I traveled to the Brazilian Amazon on several occasions between 1987-1990 to assist on television documentaries. During my journeys, I had the opportunity to visit many Indigenous communities, always with my camera by my side. What caught my eye were the children. Born to parents who had relied on the rainforest for their survival, these children were growing up surrounded by new ways—ways that were destroying the forest.

I was also drawn to the children of the rubber tappers…the people who harvest the wild rubber trees. The trees they relied on were also being cut down. I photographed the legendary rubber tapper Chico Mendes and his family. Chico had become renowned the world over for his nonviolent resistance movement to protect the rainforest.

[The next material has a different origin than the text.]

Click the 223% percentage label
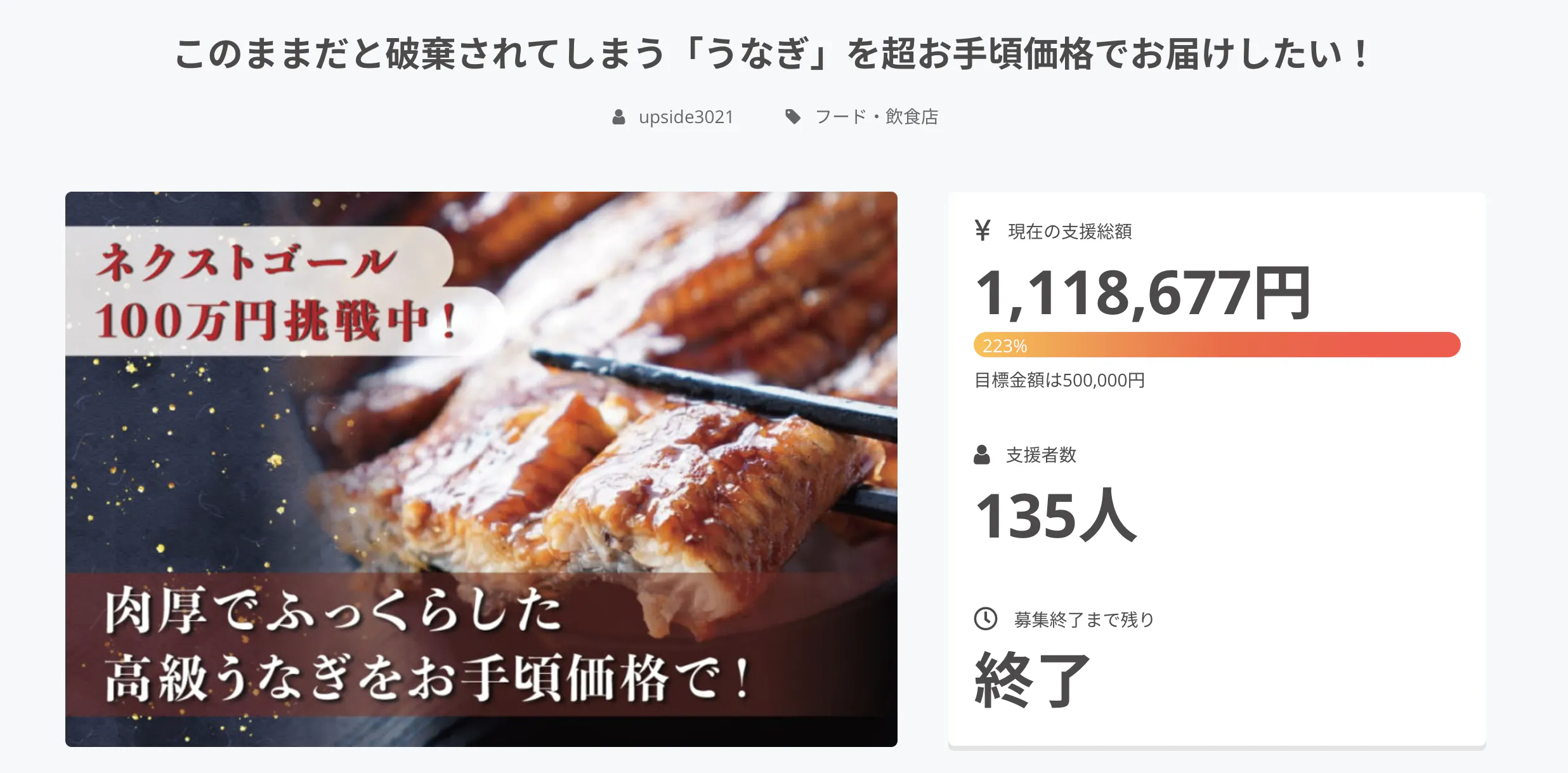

15 years later—and a world away—I returned to these slides, which were never printed, never shared.  The images brought back a particularly searing memory: a phone call from Chico in December 1988, asking me to film his funeral. I told him he was crazy, he wasn’t going to die, he had too much work to do. Two weeks later he was shot dead by a rancher. Stirred by faces of the children in my photographs and haunted by Chico’s untimely death, I was inspired to travel to the Amazon again—this time, to make a movie.

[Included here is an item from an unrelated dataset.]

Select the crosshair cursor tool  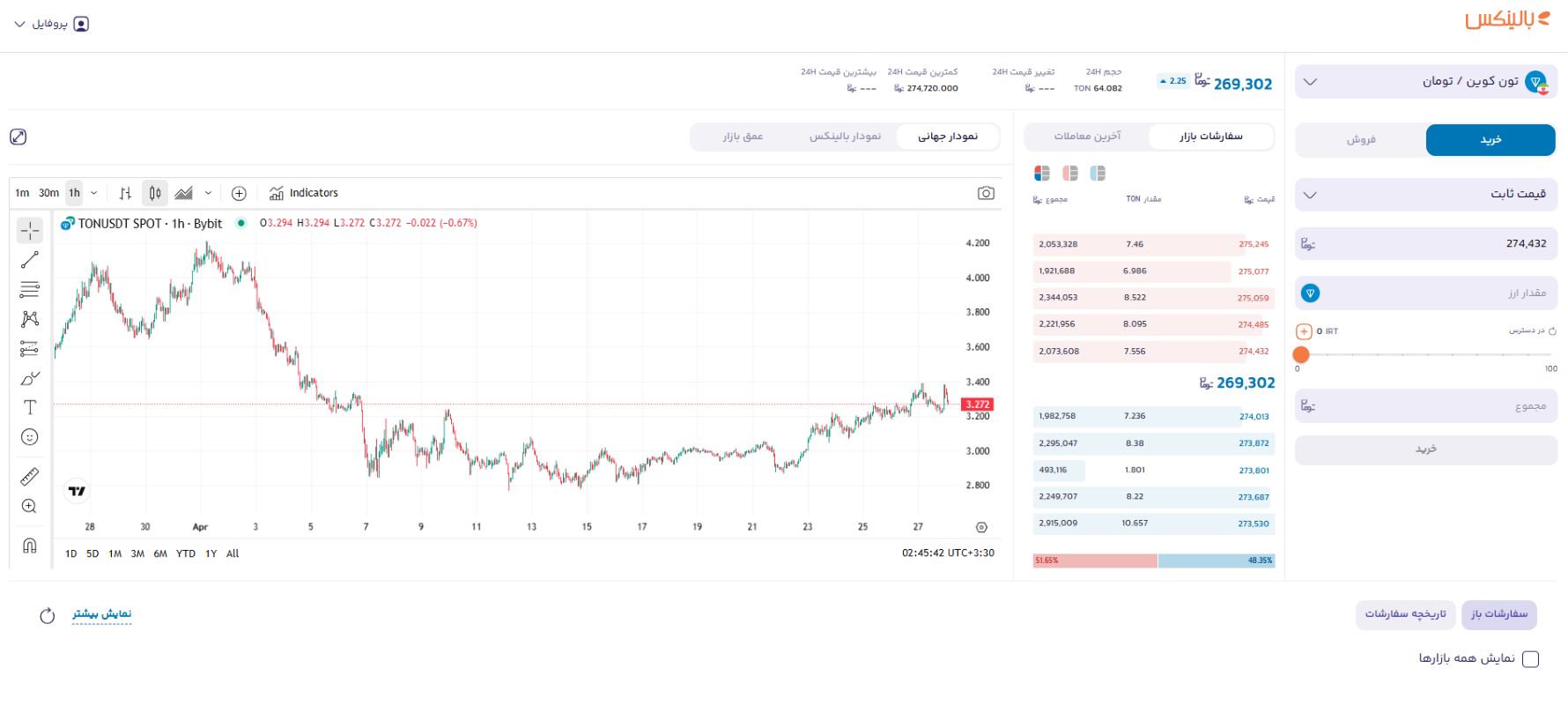click(x=30, y=231)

While I expected change, I was not prepared for the extent of it. So much of the forest had been destroyed. My response to the loss is the creation of Children of the Amazon — a tribute to a people struggling to save their forest home. But the goal of the film is more than to bear witness. I hope to offer insight to a distant and remote land while simultaneously drawing connections to our own lives. For we are—all of us— Children of the Amazon breathing the same air, walking the same planet, and in some sense that we have yet to understand, sharing the same fate.